LAWS(KAR)-2006-2-9

LINGANNA K NAYAK Vs. STATE OF KARNATAKA

Decided On February 07, 2006
LINGANNA K. NAYAK Appellant
V/S
STATE OF KARNATAKA Respondents

JUDGEMENT

(1.) This Writ Petition by as many as 67 persons who claim to be working as teachers in private aided educational institutions and appears had represented to the Government to extend them the benefit of two increments for having qualified or passed in a Departmental examination in Kannada and would further claim that they had not been extended such benefit though they passed examination quite sometime back and according to the petitioners some having passed them even from the years 1982 to 1987 till which time a rule extending such benefit was in vogue but which had been later discontinued.
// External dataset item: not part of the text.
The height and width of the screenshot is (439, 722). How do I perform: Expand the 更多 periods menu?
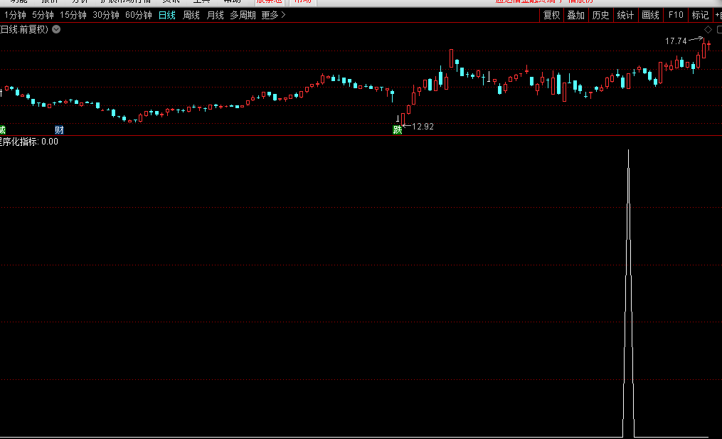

(2.) Submission of Sri Chandrakanth Goulay, Learned Counsel appearing for the petitioners is that the petitioners in a representative capacity had appealed to the respondent State to extend the benefit of granting two increments to the petitioners as some other persons similarly situated had approached this Court and this Court had issued positive orders in many such cases illustrative of which is the order dated 22nd March 2005 passed in W.P.No.50658/2003 and connected cases and that the endorsement issued by the respondent dated 05.07.2005, copy at Annexure-G, declining to extend such benefit on the representation of the petitioners is contrary to the view taken by this Court in the writ petition referred to above and many other similar petitions and that, in fact, many more writ petitions are still pending on the very case. One such being W.P.No.25688/2005.

(3.) The further submission of the Learned Counsel for the petitioners is that the-endorsement being issued by an officer of the State and the petitioners being employees of private aided institutions, writ petitioners have no other remedy other than to approach this Court. Learned Counsel submits that the endorsement is clearly in violation of the directions that had been issued by this Court in similar matters and, therefore it has to be necessarily quashed.